_WRITTEN INSTRUCTION:_ Retype the lines from the start of the records through the line containing "862x842 pixels. pos(811,53)", including both of those lines, exactly as they appear.

_SOURCE MATERIAL:_
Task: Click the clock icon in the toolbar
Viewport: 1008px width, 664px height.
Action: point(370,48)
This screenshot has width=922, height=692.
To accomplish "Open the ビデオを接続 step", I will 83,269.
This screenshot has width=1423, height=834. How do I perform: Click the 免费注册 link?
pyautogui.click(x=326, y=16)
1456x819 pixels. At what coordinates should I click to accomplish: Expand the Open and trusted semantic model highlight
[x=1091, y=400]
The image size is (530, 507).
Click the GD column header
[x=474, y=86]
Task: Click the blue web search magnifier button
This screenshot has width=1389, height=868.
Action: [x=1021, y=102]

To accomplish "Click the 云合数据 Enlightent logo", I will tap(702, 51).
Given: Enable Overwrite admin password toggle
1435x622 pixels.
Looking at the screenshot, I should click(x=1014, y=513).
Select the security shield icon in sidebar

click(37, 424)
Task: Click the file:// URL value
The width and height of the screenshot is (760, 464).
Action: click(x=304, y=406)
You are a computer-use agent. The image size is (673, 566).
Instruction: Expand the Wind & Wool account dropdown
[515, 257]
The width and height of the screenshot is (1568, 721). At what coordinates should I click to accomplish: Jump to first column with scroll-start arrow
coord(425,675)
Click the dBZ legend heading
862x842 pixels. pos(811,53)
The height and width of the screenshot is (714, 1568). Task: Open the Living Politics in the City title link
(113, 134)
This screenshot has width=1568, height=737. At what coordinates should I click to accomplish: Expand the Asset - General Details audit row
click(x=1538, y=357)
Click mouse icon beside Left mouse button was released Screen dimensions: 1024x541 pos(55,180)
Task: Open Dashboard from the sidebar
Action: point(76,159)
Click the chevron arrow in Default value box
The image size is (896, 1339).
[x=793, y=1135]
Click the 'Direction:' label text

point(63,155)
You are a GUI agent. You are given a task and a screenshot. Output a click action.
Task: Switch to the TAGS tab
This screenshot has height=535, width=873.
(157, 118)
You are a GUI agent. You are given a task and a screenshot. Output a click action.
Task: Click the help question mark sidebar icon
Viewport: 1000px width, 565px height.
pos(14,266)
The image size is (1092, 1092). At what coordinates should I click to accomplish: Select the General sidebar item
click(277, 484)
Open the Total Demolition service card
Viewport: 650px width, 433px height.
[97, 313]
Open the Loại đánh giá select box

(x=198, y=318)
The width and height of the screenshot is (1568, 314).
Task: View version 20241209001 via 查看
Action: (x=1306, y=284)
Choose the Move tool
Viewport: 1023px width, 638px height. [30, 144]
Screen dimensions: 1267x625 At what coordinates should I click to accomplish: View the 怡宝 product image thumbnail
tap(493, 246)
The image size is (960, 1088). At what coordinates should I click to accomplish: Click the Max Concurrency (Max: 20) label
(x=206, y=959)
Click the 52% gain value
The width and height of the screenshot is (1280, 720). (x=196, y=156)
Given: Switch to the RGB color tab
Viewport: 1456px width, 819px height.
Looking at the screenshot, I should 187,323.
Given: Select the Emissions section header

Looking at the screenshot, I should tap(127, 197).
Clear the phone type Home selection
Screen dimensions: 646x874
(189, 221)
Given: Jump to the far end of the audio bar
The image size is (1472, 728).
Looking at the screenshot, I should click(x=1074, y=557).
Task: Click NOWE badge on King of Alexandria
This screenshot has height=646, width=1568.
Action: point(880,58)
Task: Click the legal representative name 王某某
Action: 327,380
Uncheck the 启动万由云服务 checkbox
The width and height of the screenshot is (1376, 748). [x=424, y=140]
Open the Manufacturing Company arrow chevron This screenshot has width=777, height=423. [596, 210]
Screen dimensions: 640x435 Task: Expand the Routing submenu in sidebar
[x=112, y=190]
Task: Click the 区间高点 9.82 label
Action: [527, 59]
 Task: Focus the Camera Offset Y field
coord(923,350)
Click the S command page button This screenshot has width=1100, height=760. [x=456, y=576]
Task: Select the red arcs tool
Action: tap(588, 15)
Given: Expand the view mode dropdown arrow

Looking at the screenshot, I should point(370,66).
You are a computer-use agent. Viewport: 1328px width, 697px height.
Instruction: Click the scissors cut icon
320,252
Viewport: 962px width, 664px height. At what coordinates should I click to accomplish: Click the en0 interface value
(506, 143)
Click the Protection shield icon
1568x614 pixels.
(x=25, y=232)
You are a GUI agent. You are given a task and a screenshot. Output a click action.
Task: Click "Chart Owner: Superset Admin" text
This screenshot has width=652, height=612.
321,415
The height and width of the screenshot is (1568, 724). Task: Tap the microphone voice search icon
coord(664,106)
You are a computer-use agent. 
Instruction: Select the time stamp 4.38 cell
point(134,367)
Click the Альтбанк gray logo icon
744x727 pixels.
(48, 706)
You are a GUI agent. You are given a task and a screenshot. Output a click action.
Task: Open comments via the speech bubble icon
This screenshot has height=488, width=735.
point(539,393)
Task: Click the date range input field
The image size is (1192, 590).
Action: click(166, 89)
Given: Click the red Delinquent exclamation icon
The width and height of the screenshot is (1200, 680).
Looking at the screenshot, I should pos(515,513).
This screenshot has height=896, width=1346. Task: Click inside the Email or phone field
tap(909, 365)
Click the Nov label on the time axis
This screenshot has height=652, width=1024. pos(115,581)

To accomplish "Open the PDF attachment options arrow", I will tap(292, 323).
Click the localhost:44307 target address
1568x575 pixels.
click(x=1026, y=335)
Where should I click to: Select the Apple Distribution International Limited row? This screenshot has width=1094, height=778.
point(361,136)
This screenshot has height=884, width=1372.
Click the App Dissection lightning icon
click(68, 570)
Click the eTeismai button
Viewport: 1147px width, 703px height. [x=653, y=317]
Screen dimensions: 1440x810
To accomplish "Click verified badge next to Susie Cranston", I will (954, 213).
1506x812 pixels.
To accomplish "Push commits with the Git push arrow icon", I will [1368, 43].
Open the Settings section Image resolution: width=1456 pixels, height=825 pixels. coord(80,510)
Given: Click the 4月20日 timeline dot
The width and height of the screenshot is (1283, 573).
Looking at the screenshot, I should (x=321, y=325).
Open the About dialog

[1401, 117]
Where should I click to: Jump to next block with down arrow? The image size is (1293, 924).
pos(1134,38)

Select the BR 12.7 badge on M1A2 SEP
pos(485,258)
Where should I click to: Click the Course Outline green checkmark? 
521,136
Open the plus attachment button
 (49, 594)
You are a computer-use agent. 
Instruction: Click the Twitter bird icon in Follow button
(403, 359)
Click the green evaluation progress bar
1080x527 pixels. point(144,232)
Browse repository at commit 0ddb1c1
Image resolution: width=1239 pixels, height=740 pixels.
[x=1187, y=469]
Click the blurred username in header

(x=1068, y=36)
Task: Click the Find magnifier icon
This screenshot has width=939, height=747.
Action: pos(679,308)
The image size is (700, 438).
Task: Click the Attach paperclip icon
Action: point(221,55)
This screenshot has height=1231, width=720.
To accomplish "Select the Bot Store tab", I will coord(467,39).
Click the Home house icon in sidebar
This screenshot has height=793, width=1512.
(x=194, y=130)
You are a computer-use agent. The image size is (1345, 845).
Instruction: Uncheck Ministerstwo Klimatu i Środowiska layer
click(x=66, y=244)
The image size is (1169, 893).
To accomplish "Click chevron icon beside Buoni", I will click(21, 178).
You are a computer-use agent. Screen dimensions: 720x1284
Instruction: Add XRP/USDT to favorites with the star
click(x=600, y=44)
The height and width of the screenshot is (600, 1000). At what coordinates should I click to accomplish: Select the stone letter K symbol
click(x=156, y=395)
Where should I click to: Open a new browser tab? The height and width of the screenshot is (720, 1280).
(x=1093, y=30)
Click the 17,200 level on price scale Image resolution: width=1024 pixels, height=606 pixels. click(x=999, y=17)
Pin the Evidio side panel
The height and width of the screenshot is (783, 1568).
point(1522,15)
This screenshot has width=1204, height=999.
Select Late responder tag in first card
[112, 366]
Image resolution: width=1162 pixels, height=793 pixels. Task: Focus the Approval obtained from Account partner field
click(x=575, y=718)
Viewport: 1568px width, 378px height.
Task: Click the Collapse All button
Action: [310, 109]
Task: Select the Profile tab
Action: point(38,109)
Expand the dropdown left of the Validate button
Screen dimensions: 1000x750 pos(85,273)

_OUTPUT BELOW:_
Task: Click the clock icon in the toolbar
Viewport: 1008px width, 664px height.
Action: point(370,48)
This screenshot has width=922, height=692.
To accomplish "Open the ビデオを接続 step", I will 83,269.
This screenshot has width=1423, height=834. How do I perform: Click the 免费注册 link?
pyautogui.click(x=326, y=16)
1456x819 pixels. At what coordinates should I click to accomplish: Expand the Open and trusted semantic model highlight
[x=1091, y=400]
The image size is (530, 507).
Click the GD column header
[x=474, y=86]
Task: Click the blue web search magnifier button
This screenshot has width=1389, height=868.
Action: [x=1021, y=102]

To accomplish "Click the 云合数据 Enlightent logo", I will tap(702, 51).
Given: Enable Overwrite admin password toggle
1435x622 pixels.
Looking at the screenshot, I should click(x=1014, y=513).
Select the security shield icon in sidebar

click(37, 424)
Task: Click the file:// URL value
The width and height of the screenshot is (760, 464).
Action: click(x=304, y=406)
You are a computer-use agent. The image size is (673, 566).
Instruction: Expand the Wind & Wool account dropdown
[515, 257]
The width and height of the screenshot is (1568, 721). At what coordinates should I click to accomplish: Jump to first column with scroll-start arrow
coord(425,675)
Click the dBZ legend heading
862x842 pixels. pos(811,53)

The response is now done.